Third Fisherman : « Maister, I marvel how the fishes live in the sea.

First Fisherman : Why, as men do a-land, the great ones eat up the little ones ».

William Shakespeare, Périclès, Prince of Tyre [1609], Cambridge University Press, 1998, p.110.

. Introduction

Nous avons pour le moment laissé le réalisme politique au 19ème siècle, détaché de tout ancrage disciplinaire, national et académique. La première définition à laquelle nous sommes parvenus n’en est pas moins suffisante pour que nous soyons à présent en mesure de porter notre attention sur les travaux qu’y consacreront les sciences sociales à partir de la fin du 19ème siècle. Là encore, la tâche ne nous sera pas facilitée, en raison du fait que beaucoup d’auteurs ne se désignent pas eux-mêmes comme « réalistes ». Nous tenterons de résoudre cette question en nous appuyant sur des travaux qui se sont attachés à montrer l’existence d’une tradition réaliste. Notre objectif sera quant à lui à la fois plus modeste et plus ciblé : nous ne proposerons pas ici, comme c’est souvent l’usage dans les sciences sociales, un état des lieux général des recherches sur le réalisme politique.

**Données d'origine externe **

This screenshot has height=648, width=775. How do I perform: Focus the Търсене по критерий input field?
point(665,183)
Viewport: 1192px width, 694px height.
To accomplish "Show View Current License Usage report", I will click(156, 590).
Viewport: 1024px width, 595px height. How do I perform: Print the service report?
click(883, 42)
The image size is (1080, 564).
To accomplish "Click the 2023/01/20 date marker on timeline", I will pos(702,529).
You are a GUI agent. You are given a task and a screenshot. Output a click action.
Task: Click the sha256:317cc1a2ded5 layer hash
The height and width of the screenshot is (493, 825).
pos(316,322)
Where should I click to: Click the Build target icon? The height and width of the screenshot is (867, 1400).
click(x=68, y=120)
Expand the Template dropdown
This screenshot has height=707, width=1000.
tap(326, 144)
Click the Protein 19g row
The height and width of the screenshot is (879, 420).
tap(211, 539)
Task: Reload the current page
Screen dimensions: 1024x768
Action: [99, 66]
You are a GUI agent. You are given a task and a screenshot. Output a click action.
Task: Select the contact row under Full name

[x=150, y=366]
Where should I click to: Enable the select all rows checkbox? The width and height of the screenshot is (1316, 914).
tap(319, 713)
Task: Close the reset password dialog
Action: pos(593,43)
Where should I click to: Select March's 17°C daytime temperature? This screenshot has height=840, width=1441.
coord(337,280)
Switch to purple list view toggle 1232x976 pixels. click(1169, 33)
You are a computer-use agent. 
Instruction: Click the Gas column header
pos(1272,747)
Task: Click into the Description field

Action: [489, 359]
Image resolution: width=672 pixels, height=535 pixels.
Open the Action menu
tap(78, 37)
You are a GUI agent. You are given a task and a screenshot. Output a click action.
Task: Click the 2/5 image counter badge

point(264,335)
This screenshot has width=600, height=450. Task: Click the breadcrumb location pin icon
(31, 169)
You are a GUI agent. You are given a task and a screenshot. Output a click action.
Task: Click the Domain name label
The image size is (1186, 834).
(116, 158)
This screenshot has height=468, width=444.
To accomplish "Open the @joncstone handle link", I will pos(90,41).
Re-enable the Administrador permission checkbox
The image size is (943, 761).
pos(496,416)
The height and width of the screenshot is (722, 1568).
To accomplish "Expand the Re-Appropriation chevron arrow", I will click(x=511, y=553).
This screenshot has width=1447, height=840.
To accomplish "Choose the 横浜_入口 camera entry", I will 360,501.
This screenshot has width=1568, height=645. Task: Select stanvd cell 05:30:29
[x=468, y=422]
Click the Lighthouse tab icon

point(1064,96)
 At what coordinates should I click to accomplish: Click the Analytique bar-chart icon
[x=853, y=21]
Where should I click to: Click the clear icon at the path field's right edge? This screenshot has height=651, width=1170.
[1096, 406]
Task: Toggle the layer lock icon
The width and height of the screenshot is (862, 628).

Nous nous attacherons plutôt à saisir le mouvement d’une pensée dans sa diversité, ses contradictions et ses incomplétudes. L’objectif sera ici double : proposer une étude de la littérature sur le réalisme nous permettant par la suite d’en affiner la définition mais également éclaircir les orientations qui seront les nôtres dans la suite de notre travail. Pour ce faire, nous centrerons principalement, mais pas

82 exclusivement, notre analyse sur les travaux français, américains et italiens qui recouvrent la fin du 19ème siècle et les trois premiers quarts du 20ème siècle. Cette mise en perspective se voudra transnationale et insistera sur les apports et échanges intellectuels entre ces différentes traditions nationales. Nous insisterons également sur les mutations et évolutions dans la manière dont cette question a été abordée.